Michel Platini once said he was opposed to goal-line technology because he was opposed to all technology – on the grounds that approval would push football down a slippery slope.
“Once goal-line technology starts then someone will want it for offside and then for penalties and then for fouls and red and yellow cards,” complained Platini.
Fellow Frenchman Jerome Champagne has proved Platini correct in his latest proposals for a wider reform of the governance of world football than is dreamt of in Basel consultant Mark Pieth’s technocratic proposals for FIFA’s internal structure.
Champagne filled various senior roles within FIFA including that of political adviser to president Sepp Blatter until he was ousted after 11 years and one too many internal defeats.
In the succeding three years Champagne has been filling his time with co-ordination and consultancy roles in even more politically-charged environments from Palestine to Kosovo to northern Cyprus.
These clearly fuel some of his latest proposals for the world game which include recommending an ‘associate member’ status for states (such as Kosovo) barred from membership on political grounds.
Champagne, among many other opinions, believes strongly that FIFA should be able to negotiate its own pathway between the world’s greater political enmities.
He has circulated a document of his latest musings around all the world’s football federations and those ideas include an extension of the use of technology.
Champagne rejects Platini’s Canute-like approach, saying: “Technological evolution is inevitable and it is an illusion to think that it can be disregarded in football.
“Some forty years ago, fans went to the stadium armed with a radio so that they could listen to the live commentary at the same time. This habit has now practically died out.
“Imagine the situation where a goal has been scored but disallowed because of offside. Guests in the VIP box can usually watch a television screen that flashes the offside line instantly. Since the introduction of hospitality lounges . . . privileged spectators following the match have also had access to this offside line.
“We are on the brink of an era that will overtake us more suddenly than we realise, in which half of the fans in the stadium will flip open their smartphone to check offside, thanks to streaming.
“The ONLY people without this device are the main referee and his assistants, putting them in the unpleasant position of having to take split-second decisions in games played at an ever-increasing pace.”
To be fair this is something of a side issue for Champagne. His central themes concern reorganising and re-focusing FIFA’s football development work (including laying down many more pitches), taking a closer interest in the club world (including finance, transfers and a world under-20 championship) and making the laws ever more relevant.

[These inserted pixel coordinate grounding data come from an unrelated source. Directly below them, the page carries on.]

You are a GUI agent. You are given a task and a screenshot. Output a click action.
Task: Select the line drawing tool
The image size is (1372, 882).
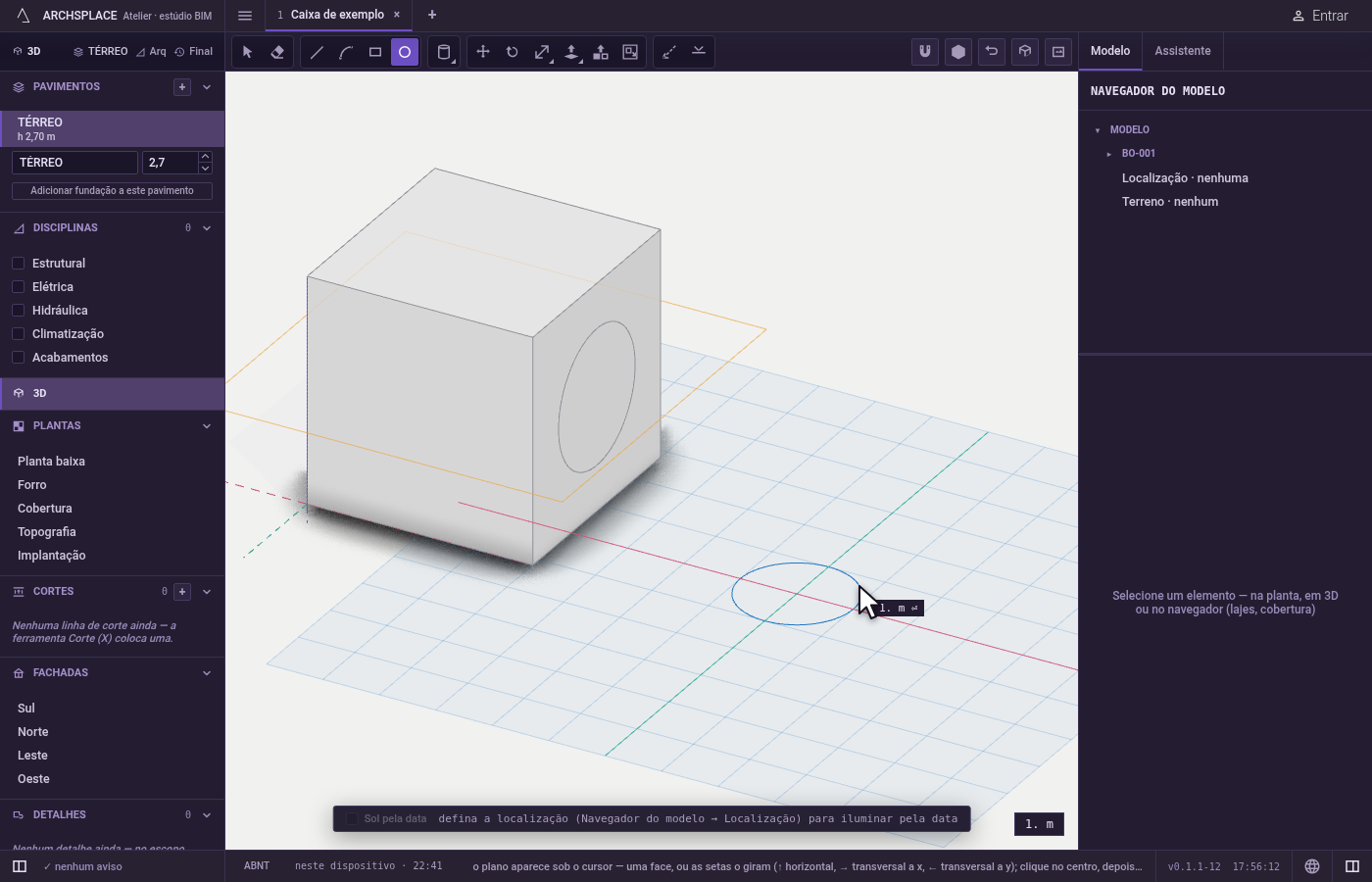[x=317, y=52]
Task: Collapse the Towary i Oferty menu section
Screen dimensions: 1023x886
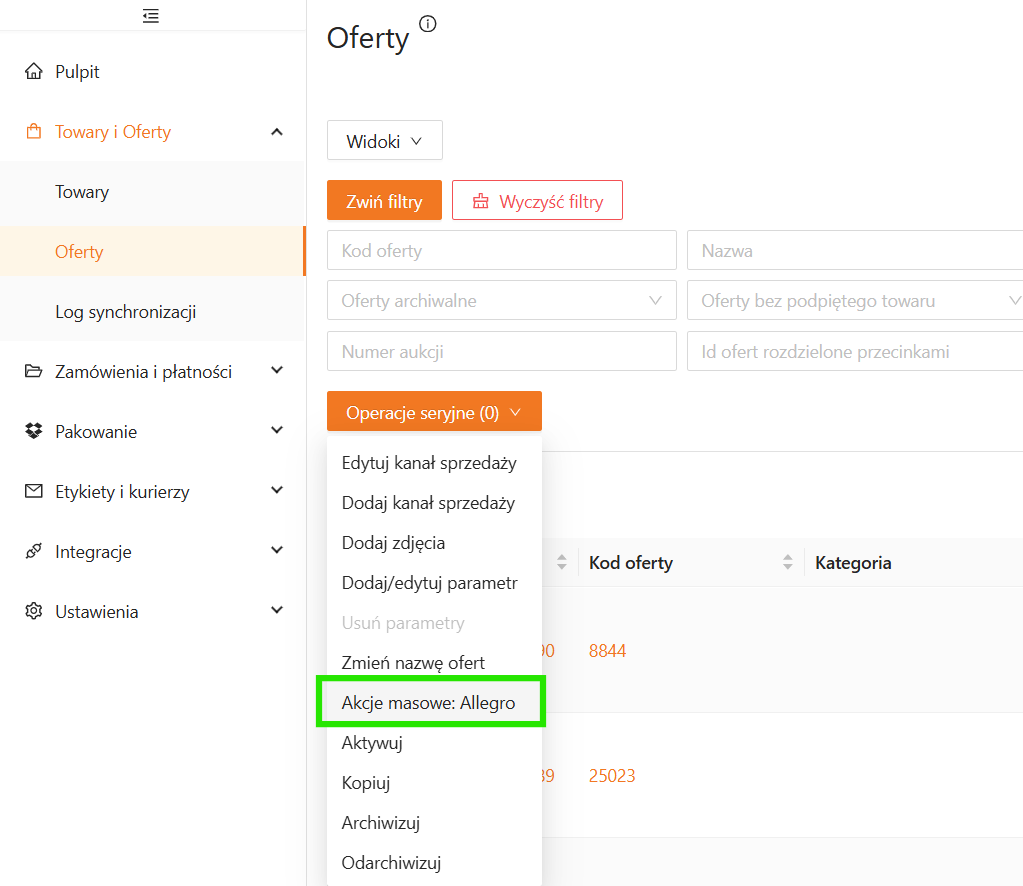Action: point(277,132)

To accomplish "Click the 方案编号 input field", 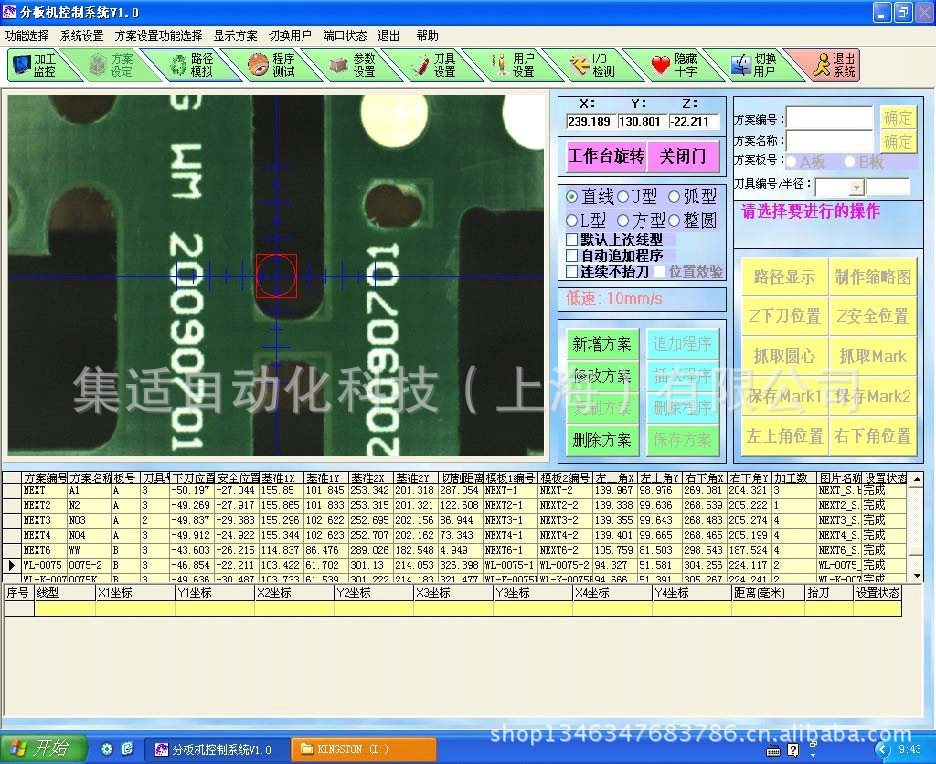I will 829,118.
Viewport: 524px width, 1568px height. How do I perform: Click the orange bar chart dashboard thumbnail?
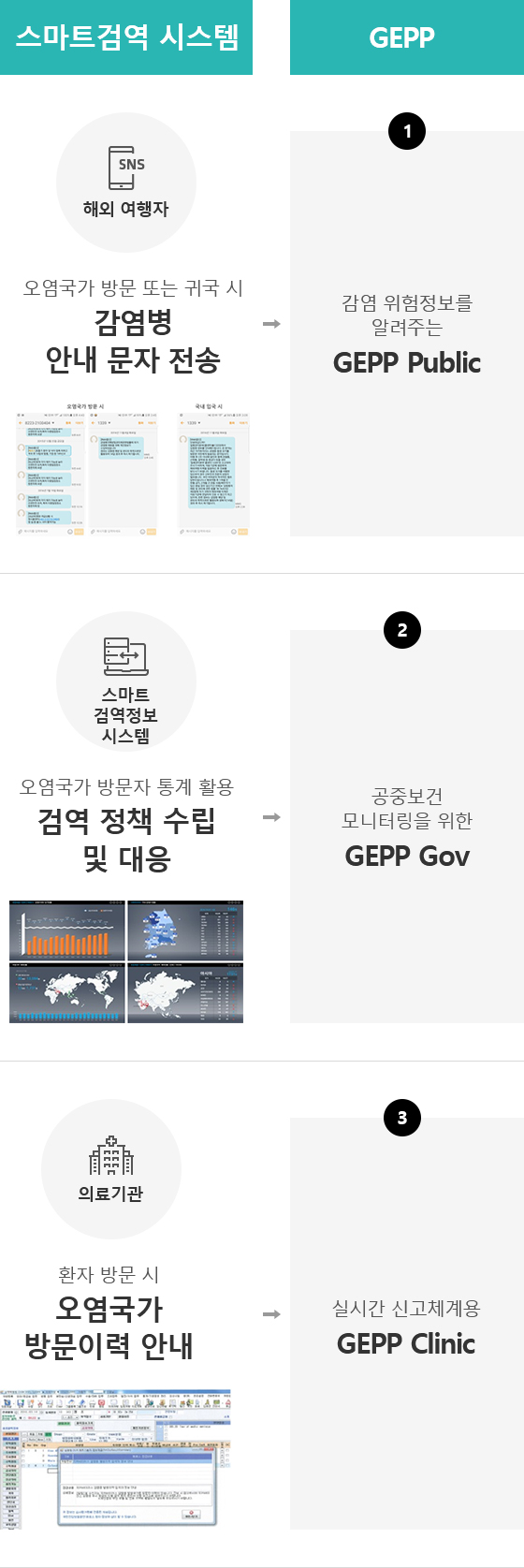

Champagne, for example, is a proponent of importing into football the rugby system of pushing a team back 10m to punish dissent.
He also favours considering an orange card for offences worse than yellow but not quite red (Perhaps Nani last week in the Champions League?) and scrapping the iniquitous ‘triple jeopardy’ punishment of a penalty-conceding foul.
Champagne concludes: “The future of football in the 21st century is at the very heart of the debate.
“Are we steering towards an elitist and hegemonic form of football dominated, like basketball and the NBA, by two or or three western European club competitions, headed by a FIFA in the mould of FIBA – reduced at best to a limited role and at worst to honorary status?
“Or are we determined to uphold a truly universal type of football that respects and listens to everyone, one that is supported by FIFA’s mastery of development, its proactive vision and its determination to incorporate true governance at the service of everyone?”